Task to complete: Would you restate all the entries exactly, leaving nothing out?

Material for the task:
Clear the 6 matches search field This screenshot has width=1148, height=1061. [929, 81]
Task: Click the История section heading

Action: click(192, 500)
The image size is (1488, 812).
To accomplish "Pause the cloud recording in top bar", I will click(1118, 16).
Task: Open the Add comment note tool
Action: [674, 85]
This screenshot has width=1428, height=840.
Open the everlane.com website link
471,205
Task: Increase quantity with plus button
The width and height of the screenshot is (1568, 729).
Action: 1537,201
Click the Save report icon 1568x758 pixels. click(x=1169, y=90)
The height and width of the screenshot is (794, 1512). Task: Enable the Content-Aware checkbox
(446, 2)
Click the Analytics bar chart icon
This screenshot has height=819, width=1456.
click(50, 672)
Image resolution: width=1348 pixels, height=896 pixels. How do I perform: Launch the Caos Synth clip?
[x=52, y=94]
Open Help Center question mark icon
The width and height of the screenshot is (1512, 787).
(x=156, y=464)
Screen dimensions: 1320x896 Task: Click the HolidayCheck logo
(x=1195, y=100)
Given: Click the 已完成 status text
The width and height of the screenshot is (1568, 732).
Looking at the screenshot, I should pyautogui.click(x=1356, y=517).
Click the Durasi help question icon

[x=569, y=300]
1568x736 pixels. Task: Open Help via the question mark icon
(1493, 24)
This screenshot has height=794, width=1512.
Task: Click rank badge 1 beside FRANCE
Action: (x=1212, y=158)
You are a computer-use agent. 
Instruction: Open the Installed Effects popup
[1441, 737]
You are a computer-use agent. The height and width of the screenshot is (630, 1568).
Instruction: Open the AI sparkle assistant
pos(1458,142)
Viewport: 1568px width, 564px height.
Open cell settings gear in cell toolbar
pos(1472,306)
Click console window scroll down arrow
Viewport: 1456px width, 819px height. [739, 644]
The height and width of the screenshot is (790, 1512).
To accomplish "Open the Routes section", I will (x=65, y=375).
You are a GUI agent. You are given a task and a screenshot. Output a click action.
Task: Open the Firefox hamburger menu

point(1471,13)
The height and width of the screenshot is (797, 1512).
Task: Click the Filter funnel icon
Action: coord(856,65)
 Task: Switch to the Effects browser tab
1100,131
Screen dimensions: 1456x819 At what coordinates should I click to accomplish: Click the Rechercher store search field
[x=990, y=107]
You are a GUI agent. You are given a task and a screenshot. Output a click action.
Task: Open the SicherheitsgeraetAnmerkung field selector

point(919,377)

Your response:
Clear the 6 matches search field This screenshot has width=1148, height=1061. [929, 81]
Task: Click the История section heading

Action: click(192, 500)
The image size is (1488, 812).
To accomplish "Pause the cloud recording in top bar", I will click(1118, 16).
Task: Open the Add comment note tool
Action: [674, 85]
This screenshot has width=1428, height=840.
Open the everlane.com website link
471,205
Task: Increase quantity with plus button
The width and height of the screenshot is (1568, 729).
Action: 1537,201
Click the Save report icon 1568x758 pixels. click(x=1169, y=90)
The height and width of the screenshot is (794, 1512). Task: Enable the Content-Aware checkbox
(446, 2)
Click the Analytics bar chart icon
This screenshot has height=819, width=1456.
click(50, 672)
Image resolution: width=1348 pixels, height=896 pixels. How do I perform: Launch the Caos Synth clip?
[x=52, y=94]
Open Help Center question mark icon
The width and height of the screenshot is (1512, 787).
(x=156, y=464)
Screen dimensions: 1320x896 Task: Click the HolidayCheck logo
(x=1195, y=100)
Given: Click the 已完成 status text
The width and height of the screenshot is (1568, 732).
Looking at the screenshot, I should pyautogui.click(x=1356, y=517).
Click the Durasi help question icon

[x=569, y=300]
1568x736 pixels. Task: Open Help via the question mark icon
(1493, 24)
This screenshot has height=794, width=1512.
Task: Click rank badge 1 beside FRANCE
Action: (x=1212, y=158)
You are a computer-use agent. 
Instruction: Open the Installed Effects popup
[1441, 737]
You are a computer-use agent. The height and width of the screenshot is (630, 1568).
Instruction: Open the AI sparkle assistant
pos(1458,142)
Viewport: 1568px width, 564px height.
Open cell settings gear in cell toolbar
pos(1472,306)
Click console window scroll down arrow
Viewport: 1456px width, 819px height. [739, 644]
The height and width of the screenshot is (790, 1512).
To accomplish "Open the Routes section", I will (x=65, y=375).
You are a GUI agent. You are given a task and a screenshot. Output a click action.
Task: Open the Firefox hamburger menu

point(1471,13)
The height and width of the screenshot is (797, 1512).
Task: Click the Filter funnel icon
Action: coord(856,65)
 Task: Switch to the Effects browser tab
1100,131
Screen dimensions: 1456x819 At what coordinates should I click to accomplish: Click the Rechercher store search field
[x=990, y=107]
You are a GUI agent. You are given a task and a screenshot. Output a click action.
Task: Open the SicherheitsgeraetAnmerkung field selector

point(919,377)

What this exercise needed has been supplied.